- _Consigne_: Redonnez mot pour mot le passage du texte ci-dessous sur l'agriculture et la nutrition qui s'ouvre sur les mots contenant « L’ODD 2 ouvre » et se termine par « nutrition (CPNNU, 2014). ».

Le cadre d’action de l’ICN2 comprend une section intitulée « systèmes alimentaires sains pour des régimes sains » présentant un nombre de recommandations plus important que dans les autres sections. Elles comprennent la promotion de la diversification des cultures, l’établissement de normes alimentaires nationales ou fondées sur les nutriments, le renforcement de la production alimentaire locale, la transformation des aliments et la mise en place d’instruments réglementaires et volontaires pour des régimes sains. La vaste gamme de recommandations reflète les différents moyens de mettre les systèmes alimentaires et agricoles au service d’une meilleure nutrition. Le tout est d’identifier les points d’entrée que nous pouvons mettre à profit compte tenu des préférences socioculturelles, du climat et du paysage politiques environnants.

Alors que ces derniers relèvent clairement de la compétence de chaque pays, un consensus émerge dans la communauté internationale sur les domaines de politique qui présentent le plus grand potentiel d’amélioration de la nutrition. Ils comprennent les politiques de production agricole, les stratégies conçues pour influer sur le pouvoir d’achat des consommateurs (p. ex. les transferts d’espèces, les subventions aux consommateurs), les politiques relatives à la transformation des aliments et à la demande des consommateurs ainsi que les politiques commerciales et du marché telles que les barrières tarifaires à l’importation ou les interdictions de mise sur le marché (Groupe de discussion mondial sur les systèmes agricoles et alimentaires pour la nutrition, 2014).

En général, l’accent est mis sur l’utilisation des leviers politiques pour accroître la disponibilité des aliments divers, nutritifs, et leur accessibilité, faisant en sorte que les systèmes alimentaires tiennent davantage compte des questions de nutrition. Les pratiques de production sans danger pour l’environnement qui améliorent la durabilité agricole et qui ont des retombées positives à long terme pour la sécurité alimentaire et la nutrition jouent un rôle de plus en plus déterminant.

Mesurer les progrès

L’ODD 2 ouvre la voie à la création de politiques et de programmes pour améliorer la nutrition par le biais de l’agriculture. Toutefois, en termes de suivi et d’évaluation de la nutrition, les paramètres sont plus étroits. À ce jour, il existe un large consensus sur les indicateurs qui mesurent le mieux les progrès accomplis dans les situations nutritionnelles critiques. Recommandés par le Comité permanent de la nutrition des Nations Unies (CPNNU), ils comprennent le retard de la croissance, l’émaciation, le surpoids, l’allaitement exclusif au sein, le faible poids à la naissance et la prévalence de l’anémie chez les femmes en âge de procréer. Ces indicateurs servent à évaluer les progrès accomplis en matière d’objectifs de nutrition au niveau mondial fixés par l’Assemblée mondiale de la santé et évaluer le pourcentage du budget national alloué à la nutrition (CPNNU, 2014).

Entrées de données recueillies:
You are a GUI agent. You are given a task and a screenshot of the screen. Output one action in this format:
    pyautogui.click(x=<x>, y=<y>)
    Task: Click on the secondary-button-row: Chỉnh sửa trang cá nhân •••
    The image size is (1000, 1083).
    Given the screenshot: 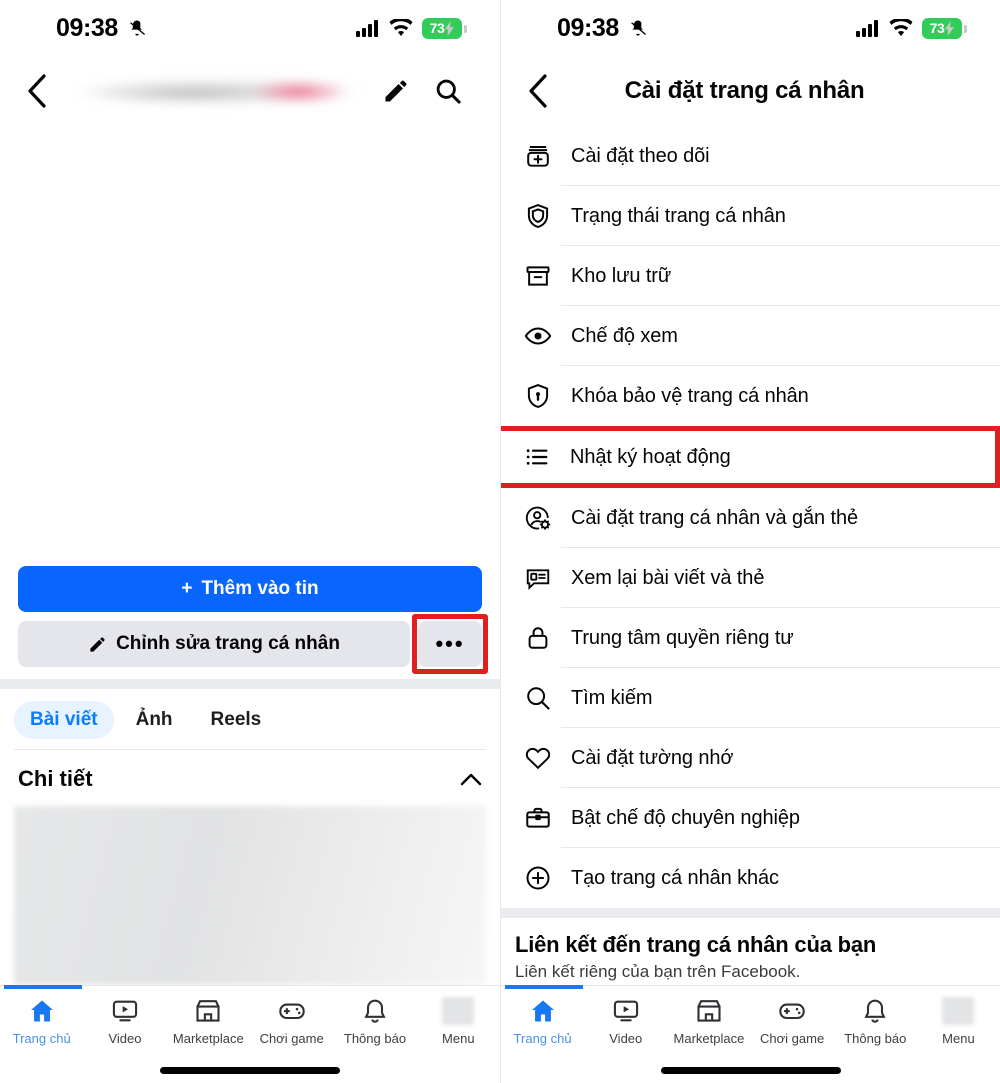 What is the action you would take?
    pyautogui.click(x=253, y=644)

- _Réponse finale_:
L’ODD 2 ouvre la voie à la création de politiques et de programmes pour améliorer la nutrition par le biais de l’agriculture. Toutefois, en termes de suivi et d’évaluation de la nutrition, les paramètres sont plus étroits. À ce jour, il existe un large consensus sur les indicateurs qui mesurent le mieux les progrès accomplis dans les situations nutritionnelles critiques. Recommandés par le Comité permanent de la nutrition des Nations Unies (CPNNU), ils comprennent le retard de la croissance, l’émaciation, le surpoids, l’allaitement exclusif au sein, le faible poids à la naissance et la prévalence de l’anémie chez les femmes en âge de procréer. Ces indicateurs servent à évaluer les progrès accomplis en matière d’objectifs de nutrition au niveau mondial fixés par l’Assemblée mondiale de la santé et évaluer le pourcentage du budget national alloué à la nutrition (CPNNU, 2014).